Request 1: According to the excerpt on graph notation, how can an undirected edge be represented?

Excerpt to read:
****************

To summarize, none of the related approaches we are aware of does address Requirements R1 and R2.

3 Preliminaries and notation

We now present some notation that we will use in the paper.

Definition 1

A graph G is a tuple (VE), where V is a set of nodes and \(E \subseteq V \times V\) is a relation between nodes. |V| and |E| are the number of nodes and edges, respectively, and \({\mathcal {G}}\) is the set of all graphs.

Without loss of generality, we assume that the relationships between the nodes are directed. An undirected edge can be represented by two directed edges.

Definition 2

Given a graph G, the size of G, dubbed size(G), is a tuple (|V|, |E|) that contains the number of nodes and the number of edges of G.

Definition 3

Given a graph G and a node \(u \in V\), the degree of u, deg(u), is the number of outgoing edges of u.

Definition 4

Given a graph \(G=(V,E)\), the multiset of degrees Deg(G) is the multiset that contains the degree of each node \(u \in V\).

Definition 5

A neighbor query \(Q_{Neighbor}(G,u)\) of a graph \(G=(V,E)\) and a node \(u \in V\) returns the set of all nodes adjacent to u in G: \(Q_{Neigbhor}(G,u)= \{ v \in V \mid (u,v) \in E \}\).

****************

Exercise input:
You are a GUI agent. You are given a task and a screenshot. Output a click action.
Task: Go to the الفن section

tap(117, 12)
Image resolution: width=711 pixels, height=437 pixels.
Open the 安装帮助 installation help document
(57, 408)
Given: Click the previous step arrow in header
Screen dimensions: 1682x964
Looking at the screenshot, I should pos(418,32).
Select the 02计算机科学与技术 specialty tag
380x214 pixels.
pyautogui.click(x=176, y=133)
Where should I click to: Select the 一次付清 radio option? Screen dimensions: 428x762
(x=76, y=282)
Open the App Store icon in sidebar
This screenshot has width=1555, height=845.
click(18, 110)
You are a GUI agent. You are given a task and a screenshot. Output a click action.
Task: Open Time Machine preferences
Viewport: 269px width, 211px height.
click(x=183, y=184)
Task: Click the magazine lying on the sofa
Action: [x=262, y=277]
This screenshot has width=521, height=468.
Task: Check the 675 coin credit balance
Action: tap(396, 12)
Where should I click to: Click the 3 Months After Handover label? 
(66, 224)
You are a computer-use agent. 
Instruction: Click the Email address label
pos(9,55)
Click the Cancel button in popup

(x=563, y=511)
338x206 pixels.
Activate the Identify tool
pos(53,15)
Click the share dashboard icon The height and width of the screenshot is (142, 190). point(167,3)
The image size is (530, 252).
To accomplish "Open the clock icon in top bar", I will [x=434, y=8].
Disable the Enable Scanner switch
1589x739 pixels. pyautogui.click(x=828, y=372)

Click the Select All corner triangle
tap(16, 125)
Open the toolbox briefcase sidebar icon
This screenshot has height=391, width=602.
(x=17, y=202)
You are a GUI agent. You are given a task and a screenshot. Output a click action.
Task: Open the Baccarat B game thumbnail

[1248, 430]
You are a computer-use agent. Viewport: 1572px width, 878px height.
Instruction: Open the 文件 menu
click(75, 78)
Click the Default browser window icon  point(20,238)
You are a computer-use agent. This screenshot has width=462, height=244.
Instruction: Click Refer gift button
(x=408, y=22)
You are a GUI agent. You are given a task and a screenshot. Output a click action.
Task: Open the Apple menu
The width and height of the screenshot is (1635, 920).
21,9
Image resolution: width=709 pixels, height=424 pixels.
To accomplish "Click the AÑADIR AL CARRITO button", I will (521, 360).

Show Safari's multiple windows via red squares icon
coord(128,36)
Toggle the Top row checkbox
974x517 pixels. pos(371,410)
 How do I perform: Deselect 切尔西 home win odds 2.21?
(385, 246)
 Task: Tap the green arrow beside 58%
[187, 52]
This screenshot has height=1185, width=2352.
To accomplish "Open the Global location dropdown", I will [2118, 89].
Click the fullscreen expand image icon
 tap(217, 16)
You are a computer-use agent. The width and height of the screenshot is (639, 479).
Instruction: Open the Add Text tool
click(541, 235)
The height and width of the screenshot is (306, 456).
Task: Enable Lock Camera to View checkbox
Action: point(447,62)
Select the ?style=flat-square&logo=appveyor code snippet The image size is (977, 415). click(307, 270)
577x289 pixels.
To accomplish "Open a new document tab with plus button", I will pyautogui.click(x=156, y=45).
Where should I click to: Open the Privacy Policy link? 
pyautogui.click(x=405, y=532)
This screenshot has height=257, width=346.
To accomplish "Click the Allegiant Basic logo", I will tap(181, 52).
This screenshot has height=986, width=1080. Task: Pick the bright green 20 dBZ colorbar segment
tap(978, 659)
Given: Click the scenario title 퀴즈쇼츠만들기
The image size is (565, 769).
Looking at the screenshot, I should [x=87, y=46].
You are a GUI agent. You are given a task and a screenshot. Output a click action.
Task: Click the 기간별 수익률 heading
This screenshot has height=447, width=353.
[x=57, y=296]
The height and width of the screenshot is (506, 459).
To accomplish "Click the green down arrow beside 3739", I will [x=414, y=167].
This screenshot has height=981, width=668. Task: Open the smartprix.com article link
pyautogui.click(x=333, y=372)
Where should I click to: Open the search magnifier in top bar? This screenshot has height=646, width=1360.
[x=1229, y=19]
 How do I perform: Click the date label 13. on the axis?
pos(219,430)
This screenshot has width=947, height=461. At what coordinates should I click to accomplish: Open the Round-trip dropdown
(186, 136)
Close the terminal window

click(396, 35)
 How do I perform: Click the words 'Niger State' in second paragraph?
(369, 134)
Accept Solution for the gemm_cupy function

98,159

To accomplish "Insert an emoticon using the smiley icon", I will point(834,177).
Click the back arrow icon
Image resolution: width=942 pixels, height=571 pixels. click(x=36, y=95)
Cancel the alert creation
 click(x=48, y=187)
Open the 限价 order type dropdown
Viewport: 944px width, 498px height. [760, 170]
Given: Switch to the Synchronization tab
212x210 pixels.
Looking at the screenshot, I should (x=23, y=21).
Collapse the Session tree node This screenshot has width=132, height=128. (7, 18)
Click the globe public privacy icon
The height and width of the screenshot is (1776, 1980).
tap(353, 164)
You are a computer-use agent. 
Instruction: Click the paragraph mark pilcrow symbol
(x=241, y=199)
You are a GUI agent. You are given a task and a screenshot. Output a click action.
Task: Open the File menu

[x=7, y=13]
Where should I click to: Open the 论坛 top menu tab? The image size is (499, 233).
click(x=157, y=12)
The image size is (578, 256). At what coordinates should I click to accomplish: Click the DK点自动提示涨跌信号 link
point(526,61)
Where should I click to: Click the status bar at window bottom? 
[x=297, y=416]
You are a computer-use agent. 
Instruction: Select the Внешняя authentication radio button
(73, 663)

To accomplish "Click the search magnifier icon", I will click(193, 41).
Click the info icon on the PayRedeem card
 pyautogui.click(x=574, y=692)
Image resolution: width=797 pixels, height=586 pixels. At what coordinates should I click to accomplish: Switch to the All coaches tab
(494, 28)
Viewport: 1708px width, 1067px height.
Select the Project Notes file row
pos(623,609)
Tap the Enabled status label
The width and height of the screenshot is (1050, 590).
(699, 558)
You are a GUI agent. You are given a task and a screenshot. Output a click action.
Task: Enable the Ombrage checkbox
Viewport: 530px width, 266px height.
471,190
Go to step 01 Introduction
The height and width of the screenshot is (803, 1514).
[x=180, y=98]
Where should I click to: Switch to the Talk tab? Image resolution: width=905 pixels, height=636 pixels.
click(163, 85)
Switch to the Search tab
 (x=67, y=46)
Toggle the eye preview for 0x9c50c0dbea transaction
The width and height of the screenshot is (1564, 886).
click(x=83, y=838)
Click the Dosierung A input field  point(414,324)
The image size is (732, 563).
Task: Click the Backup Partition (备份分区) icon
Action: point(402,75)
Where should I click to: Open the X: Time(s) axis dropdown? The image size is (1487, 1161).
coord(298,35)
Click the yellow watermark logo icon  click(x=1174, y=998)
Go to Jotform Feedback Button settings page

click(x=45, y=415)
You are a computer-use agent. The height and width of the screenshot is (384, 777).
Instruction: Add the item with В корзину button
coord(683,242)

****************

Request 2: Format the entries between the line holding "Click the share" and the line holding "974x517 pixels. pos(371,410)", inclusive, as a Markdown table with the columns Row and Line, numbering each line and skipping blank ones.

Response 1: By two directed edges.

Response 2:
| Row | Line |
|---|---|
| 1 | Click the share dashboard icon The height and width of the screenshot is (142, 190). point(167,3) |
| 2 | The image size is (530, 252). |
| 3 | To accomplish "Open the clock icon in top bar", I will [x=434, y=8]. |
| 4 | Disable the Enable Scanner switch |
| 5 | 1589x739 pixels. pyautogui.click(x=828, y=372) |
| 6 | Click the Select All corner triangle |
| 7 | tap(16, 125) |
| 8 | Open the toolbox briefcase sidebar icon |
| 9 | This screenshot has height=391, width=602. |
| 10 | (x=17, y=202) |
| 11 | You are a GUI agent. You are given a task and a screenshot. Output a click action. |
| 12 | Task: Open the Baccarat B game thumbnail |
| 13 | [1248, 430] |
| 14 | You are a computer-use agent. Viewport: 1572px width, 878px height. |
| 15 | Instruction: Open the 文件 menu |
| 16 | click(75, 78) |
| 17 | Click the Default browser window icon  point(20,238) |
| 18 | You are a computer-use agent. This screenshot has width=462, height=244. |
| 19 | Instruction: Click Refer gift button |
| 20 | (x=408, y=22) |
| 21 | You are a GUI agent. You are given a task and a screenshot. Output a click action. |
| 22 | Task: Open the Apple menu |
| 23 | The width and height of the screenshot is (1635, 920). |
| 24 | 21,9 |
| 25 | Image resolution: width=709 pixels, height=424 pixels. |
| 26 | To accomplish "Click the AÑADIR AL CARRITO button", I will (521, 360). |
| 27 | Show Safari's multiple windows via red squares icon |
| 28 | coord(128,36) |
| 29 | Toggle the Top row checkbox |
| 30 | 974x517 pixels. pos(371,410) |